4. Experimental Results

4.1. Data Augmentation for Soiling Detection Task

**Comparison of Soiling Segmentation model trained on generated and real soiled images**

The classifier used in the experiment uses ResNet50 for an encoder and FCN8 for a decoder.
The binary cross-entropy was used as a loss function.
Accuracy is computed on a real test dataset with 2,000 images.
When a soiling segmentation network is trained on real soiling data only (8k images), 73.95% accuracy is obtained.
When trained using standard data augmentation techniques (flipping, contrast changes), 78.20% is achieved.
When trained with the generated images by DirtyGAN, the network’s performance increased to 91.71% on real soiling test data, forming a 17.76% increase in accuracy without the need for costly annotations and real-time soiling scene captures.

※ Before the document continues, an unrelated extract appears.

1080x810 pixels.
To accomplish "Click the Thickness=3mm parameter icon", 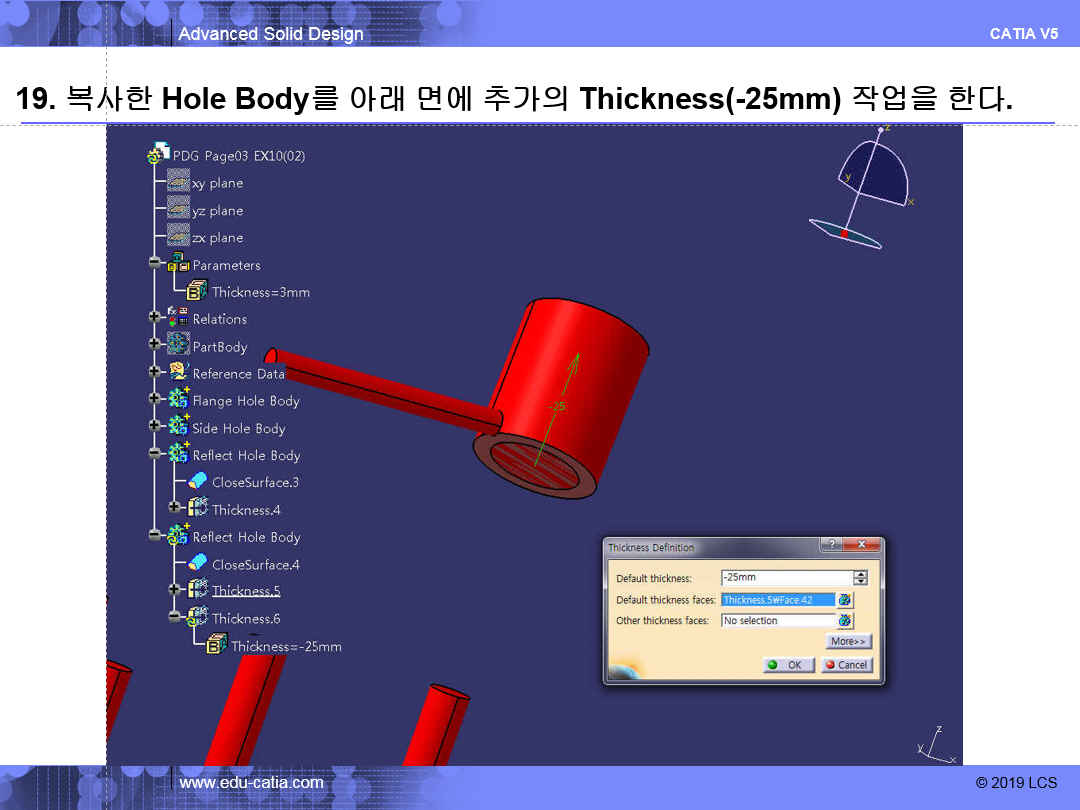I will coord(198,292).
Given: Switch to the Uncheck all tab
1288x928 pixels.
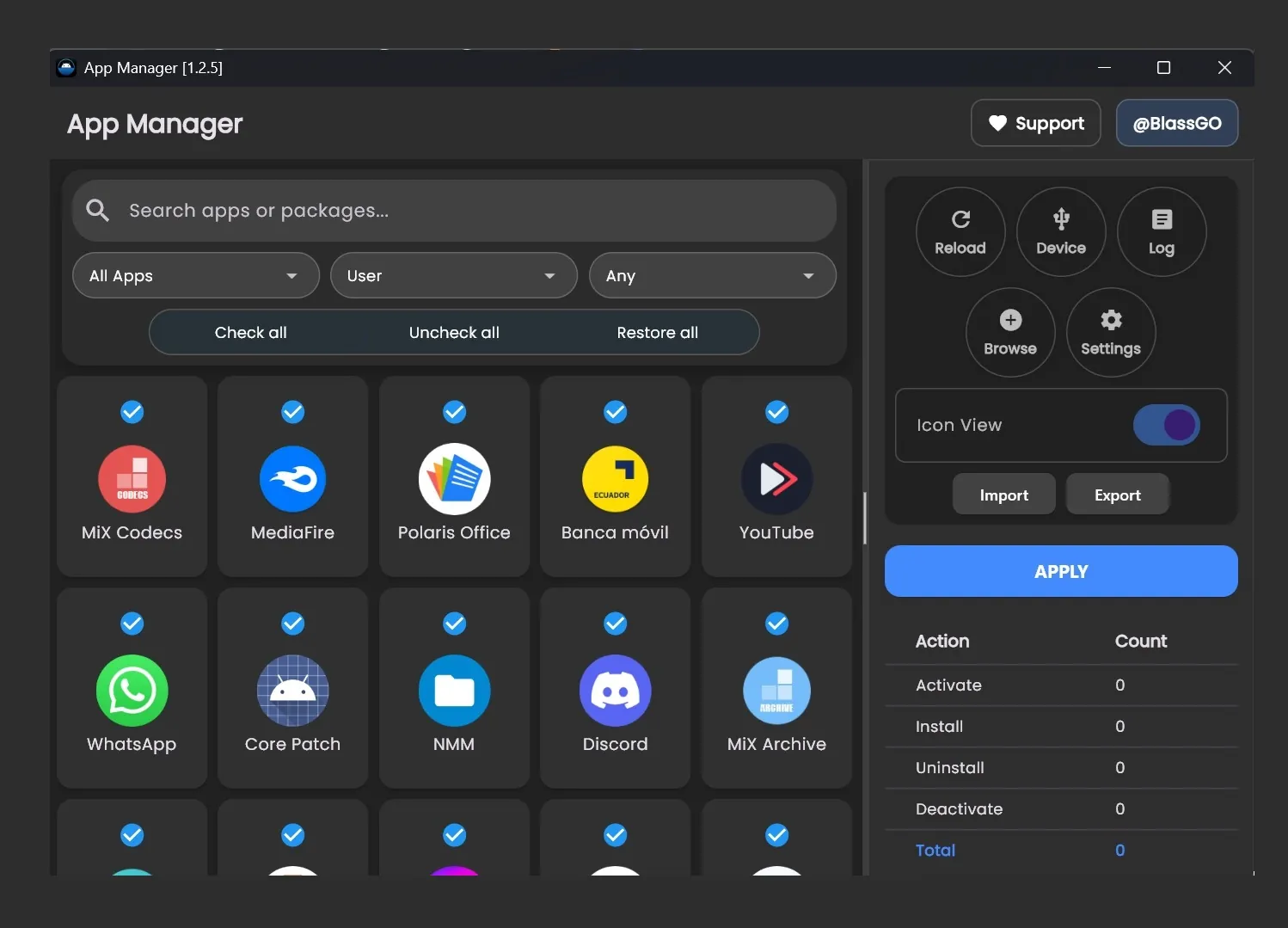Looking at the screenshot, I should tap(454, 332).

4.2. Artificial Soiling Quality

Human participants ranging from absolutely no knowledge, to people working with the soiling data daily, are asked to classify the presented images either as real ones or fakes.
The non-expert participants were not able to recognize real images from fakes.
The expert participants were sometimes able to spot a difference in the soiling pattern. They sometimes spotted small artifacts, e.g., blurry texture.
In general, It can be said that the image quality of the generated artificial soiling is satisfactory when judged by human inspection for 95% of scenarios.

4.3. Degradation Effect on Semantic Segmentation

The dataset consists of 10k pairs of images (clean and synthetically soiled using the proposed baseline framework).
Train/Test: 80:20.
Two DeepLabv3+ are trained on the clean and soiled images, respectively.

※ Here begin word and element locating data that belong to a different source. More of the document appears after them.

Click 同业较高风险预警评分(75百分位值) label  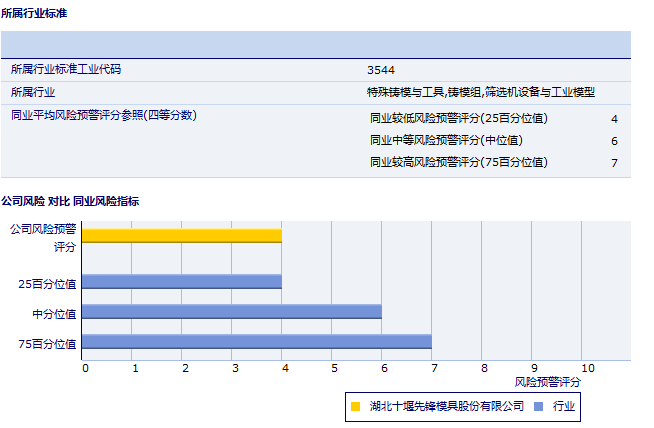[459, 162]
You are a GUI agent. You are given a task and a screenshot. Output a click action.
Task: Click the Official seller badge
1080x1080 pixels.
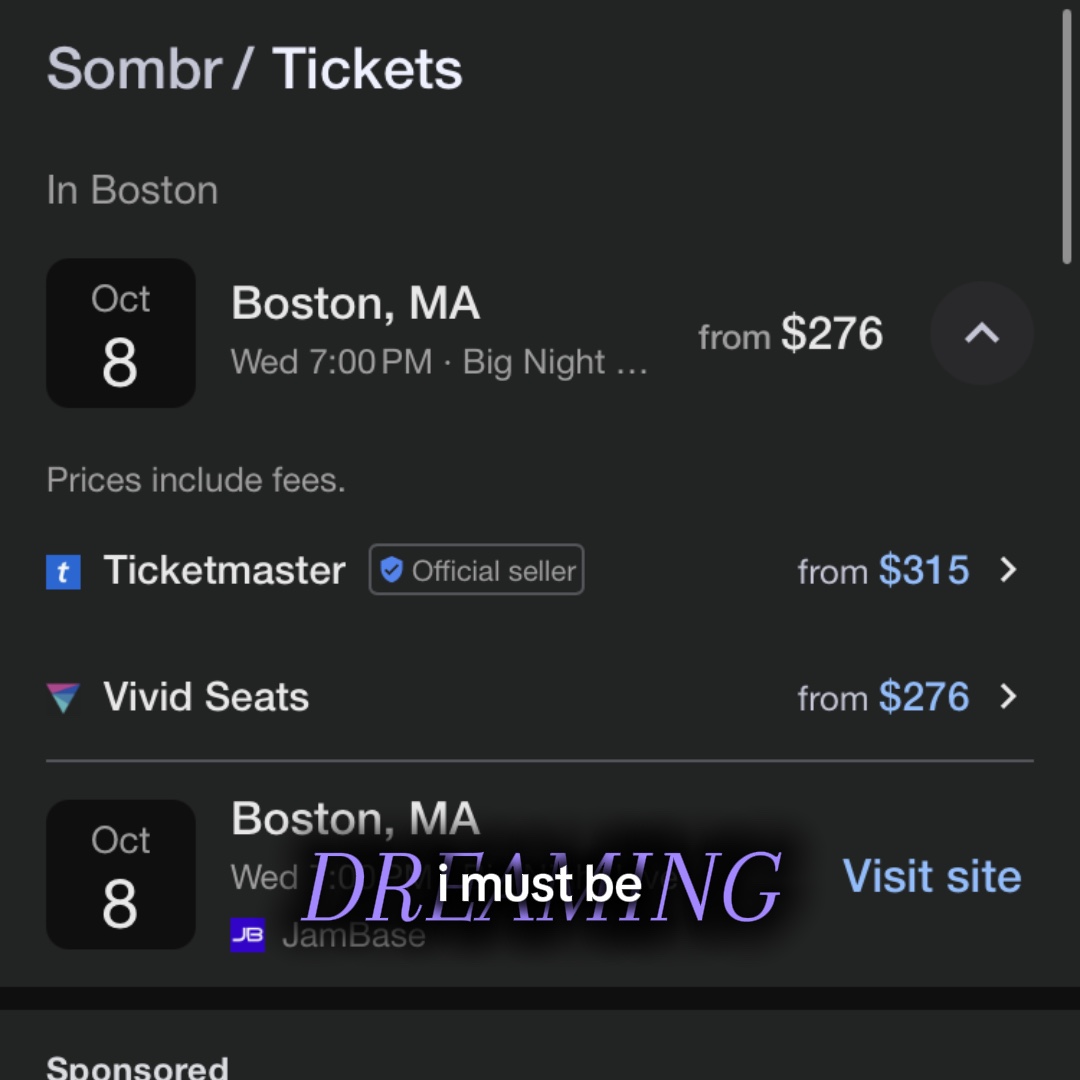[477, 570]
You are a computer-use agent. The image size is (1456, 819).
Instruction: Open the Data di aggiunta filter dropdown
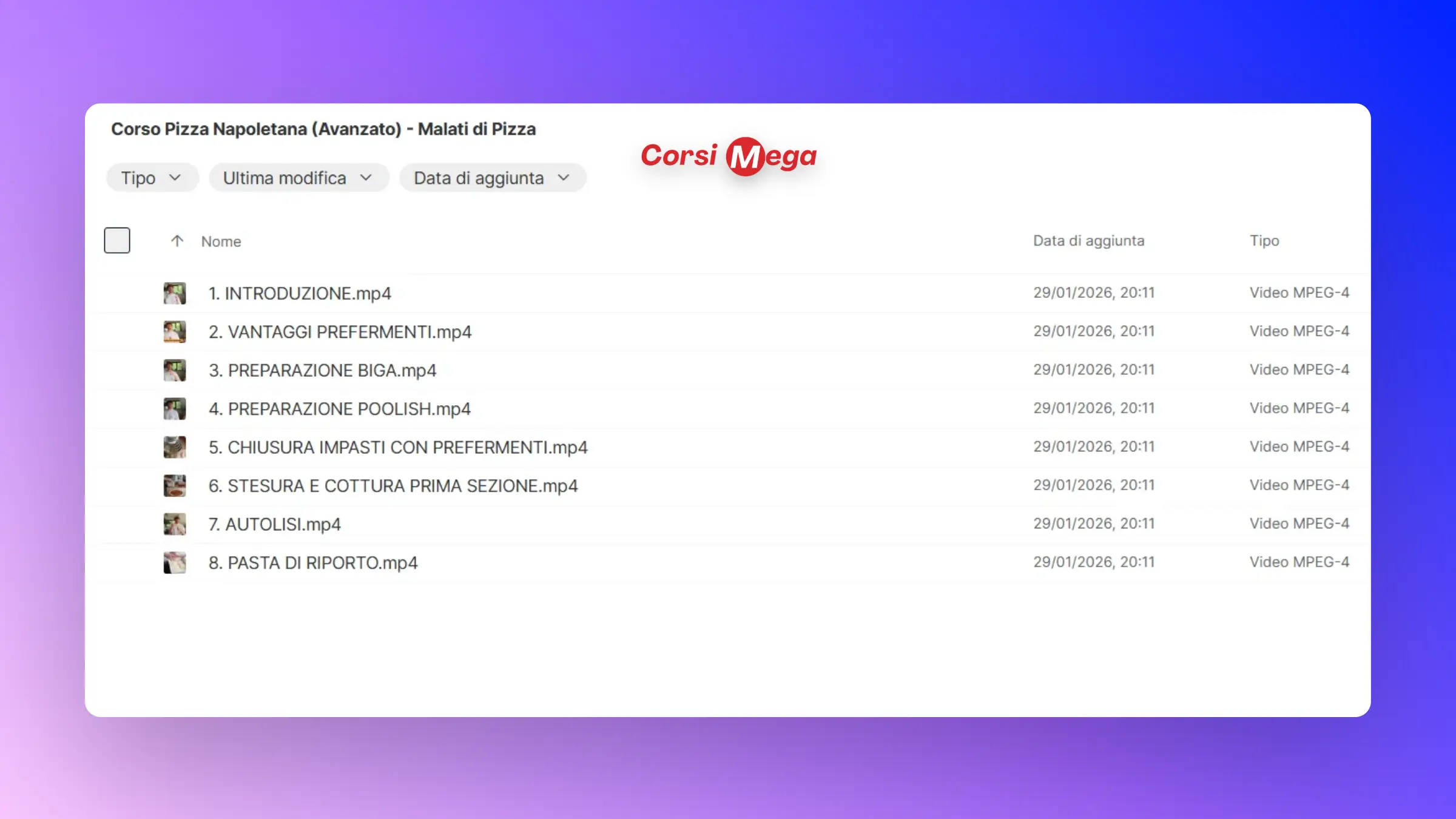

**mIoU (%) on our WoodScape dataset using** **DeepLabv3+**

A segmentation model trained on clean images records 56.6% mIoU on clean test data and 34.8% on soiled data, a performance drop of 21.8% compared to clean images.
This significant drop shows that soiling can cause severe degradation.
However, training on the soiled images shows a only 4% accuracy degradation on clean test data compared to the baseline when evaluated on clean images.